Four years is a long time in the digital world. In July 2009, Yahoo promised us that it would raise the bar in search marketing and more effectively compete against Google.

Its battle plan for accomplishing that herculean task was to enlist Bing (Microsoft’s search engine) to power Yahoo search results.

There was fanfare and promises of big-spending ad campaigns, and more promises of increased functionality and a new interface. Four years later, none of that has happened.

The sad thing is that Bing’s ‘consumer functionality’ and its ‘advertiser interface’ are genuinely impressive and available in other markets. The interface provides advertisers with better targeting and reporting, while Bing’s functionality includes products such as the Travel Price Predictor.

All that has happened is that Bing has slightly increased its market share while Yahoo and Google’s share has remained relatively static. In essence nothing has changed and Google still has its largest market in Australia share of any country at over 90 per cent.

All this is particularly interesting at the moment because from next week – 24 July 2013, to be exact – Yahoo and Bing are getting divorced. So from next Wednesday, when you advertise with Yahoo Search Marketing you will no longer be advertising on Bing. If you want to target Bing users, you will have to do so with a separate account via Mi9. The move also means that Yahoo’s search audience is about to be slashed by 30%.

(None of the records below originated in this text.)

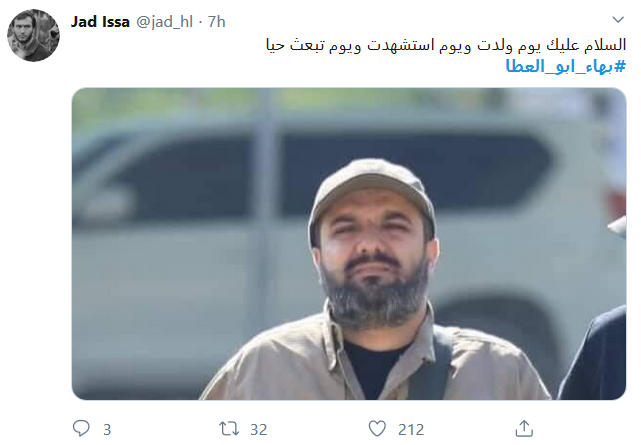Click the reply speech bubble icon
This screenshot has height=445, width=641.
pos(81,429)
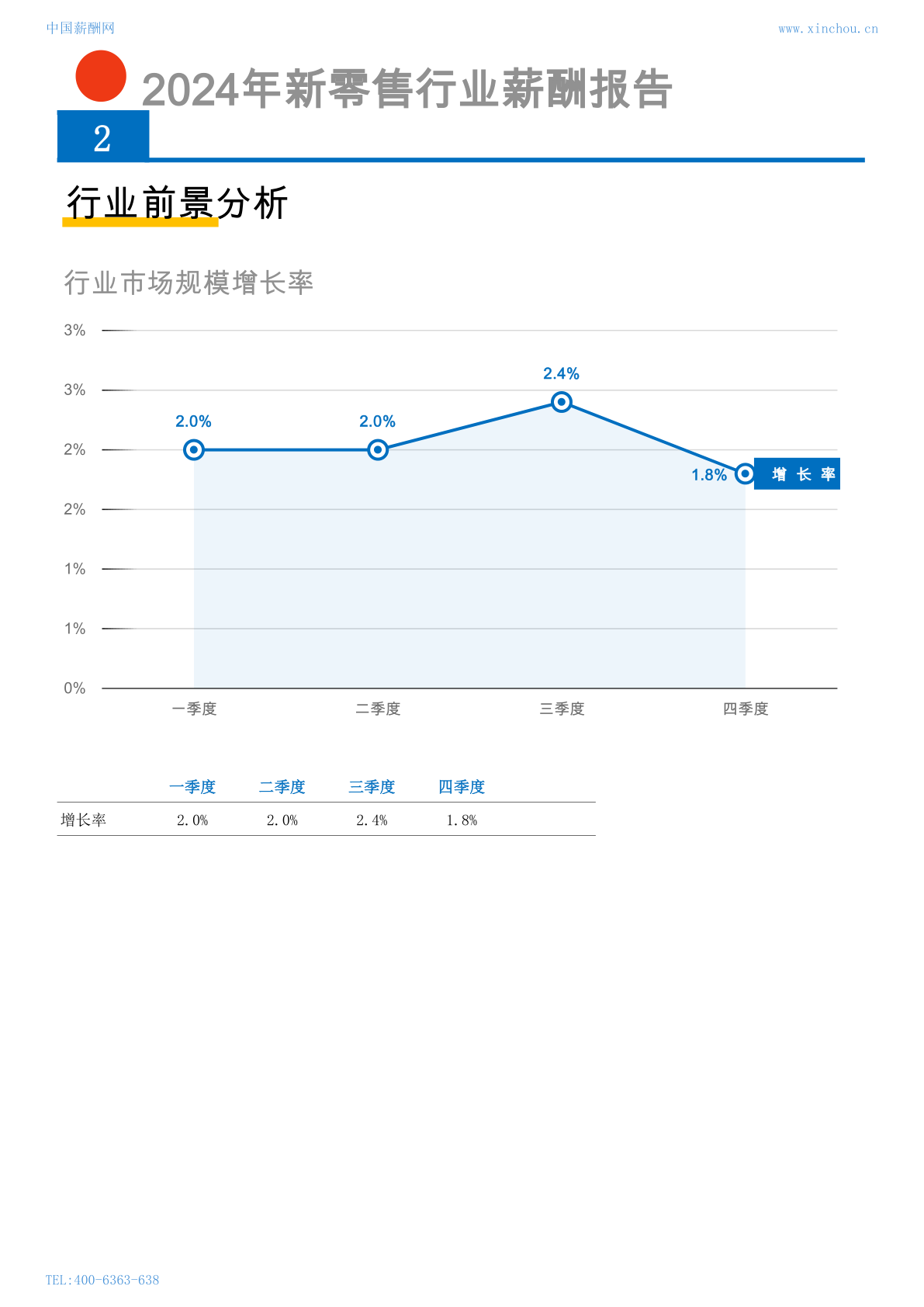The width and height of the screenshot is (924, 1307).
Task: Click the 2.4% table cell
Action: point(372,820)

There are signs that this is not an amicable divorce, but that’s not what interests or troubles me. I’d like to say I know why but no one’s talking.

What troubles me is that this split will only increase the industry’s reliance on Google. Most of our clients would rather see their market share on Google increase than dilute it by transferring investment onto Yahoo / Bing. Their reasoning is that as long as the return on Google is comparable, why waste resource targeting such a small percentage of the market? With the two parting ways, this issue will only be exasperated.

The question I want answered is how Microsoft and Yahoo independently plan on making headway in the search market in Australia. I’d also like to know how they are going to increase their own market share. And what functionality are they going to produce? Can they set themselves apart or are they going to keel over and die?

If I had my way, Yahoo and Microsoft would have to keep the promises of 2009.

They need to work together and increase their combined user base via Microsoft’s distribution points. They would use the Bing Advertiser Interface (AdCentre) to provide better targeting options for their clients but most importantly provide consumers with the type of functionality the US has access to and that will set them apart from Google.

Gary Nissim is the General Manager at digital agency Agency M Australia.